Within the past several years, the Obama administration has been increasingly affirming of trans citizens, with Vice President Joe Biden referring in 2012 to transgender discrimination as the “civil rights issue of our time” and President Obama using the word “transgender” (in addition to “lesbian” and “bisexual”) in this year’s State of the Union Address for the first time ever for any president. Federal employees have had the right to use the bathroom that accords with their gender identiy since 2011.

Around the country, heads of Republican homophobes must be exploding. Read the whole article for more on LGBT-positive actions the Obama administration has taken.

Xavier Morales

Xavier Morales

Some not so good news: the Secret Service’s credibility continues to slide downhill rapidly.

WaPo: Secret Service manager put on leave during probe of alleged assault.

The D.C. police’s sex-crimes unit and a government inspector general are investigating the female agent’s allegation that Xavier Morales, a manager in the security clearance division, made unwanted sexual advances and grabbed her on the night of March 31 after they returned to the office from a party at a downtown restaurant, according to two law enforcement officials with knowledge of the probe.

The woman told police and agency investigators that Morales, her boss, told her during the party at Capitol City Brewing Company that he was in love with her and would like to have sex with her, according to two people briefed on her statements. In the office later, she alleged, Morales tried to kiss her and grabbed her arms when she resisted, according to the two people briefed on her complaint. The woman alleged that the two scuffled until Morales relented.

Through an agency spokesman, Morales declined to comment, and he did not respond to requests for comment left on his personal phone.

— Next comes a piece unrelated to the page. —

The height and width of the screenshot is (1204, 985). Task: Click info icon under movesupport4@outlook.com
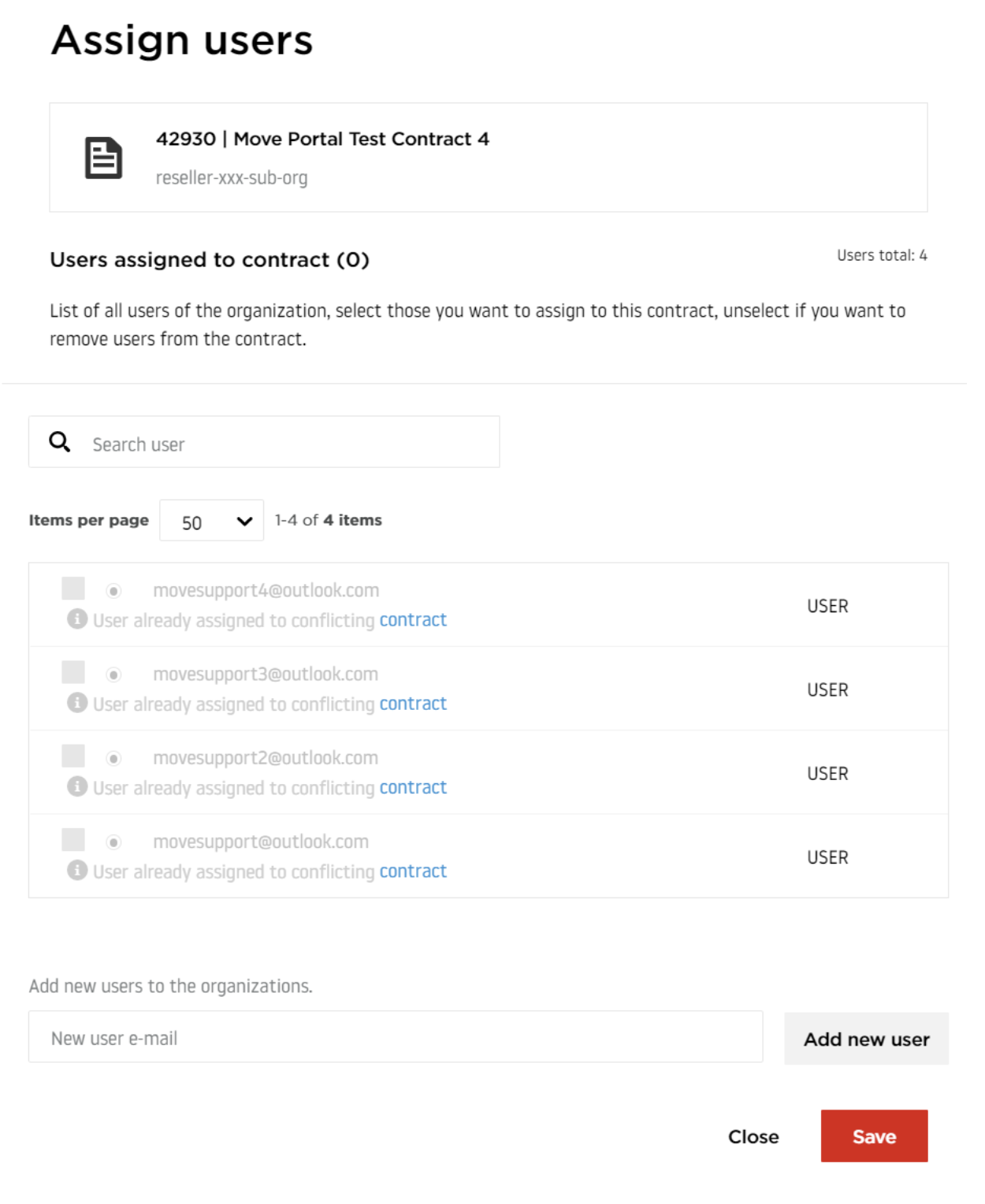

Late last week, the Secret Service took the unusual step of placing Morales on indefinite administrative leave and adding his name to an internal “do not admit” list prohibiting entry to the office, a Secret Service official said. The Secret Service also took away his gun and badge after agency investigators launched a preliminary review of the complaint and conducted “subsequent corroborative interviews” Thursday afternoon, said agency spokesman Brian Leary.

More details at Heavy.com: Xavier Morales: 5 Fast Facts You Need to Know.

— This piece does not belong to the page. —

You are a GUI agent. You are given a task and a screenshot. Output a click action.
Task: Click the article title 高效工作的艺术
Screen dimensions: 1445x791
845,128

Ugh. Maybe we need more female Secret Service agents to quell the “boys will be boys” atmosphere in the agency.

Christ-Christie-Bridgegate-Press-Conf-3-620x430

More trouble may be coming for NJ governor and possible GOP presidential candidate Chris Christie.

NJ.com reports:  Indictments may come very soon in Bridgegate, report says.

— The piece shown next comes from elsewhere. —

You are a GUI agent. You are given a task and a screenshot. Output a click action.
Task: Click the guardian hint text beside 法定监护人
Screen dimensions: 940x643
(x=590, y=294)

Indictments may be coming very soon in Bridgegate, the investigation into improper lane closures at the George Washington Bridge in late 2013 that has also led to questions about bribery and conflicts of interest possibly involving Gov. Christie and the Port Authority, sources told The New York Times.

New Jersey U.S. Attorney Paul Fishman launched the probe a few months after three lanes were closed to the bridge in September 2013, causing gridlock in Fort Lee. The closures were initially attributed to a traffic study by a Port Authority executive, Bill Baroni, but emails unearthed during an investigation revealed that the lanes were shut down on the orders of a Christie aide, Bridget Anne Kelly, to a Port Authority official appointed by Christie, David Wildstein. Some believe the lane closures were retribution for the failure of Fort Lee’s mayor, Mark Sokolich, to endorse Christie’s bid for re-election at a time when the governor and likely Republican presidential candidate was trying to build bipartisan support.

The Times previously reported that Fishman’s office may bring indictments to the operators of the bridge under a little-used statute that makes it a crime to use the bridge for something other than its intended purpose. Fishman’s office declined to say what course the investigation is taking.

This could be very interesting.

I have more news links, but I’m running out of space and time. I’ll add them to the comments.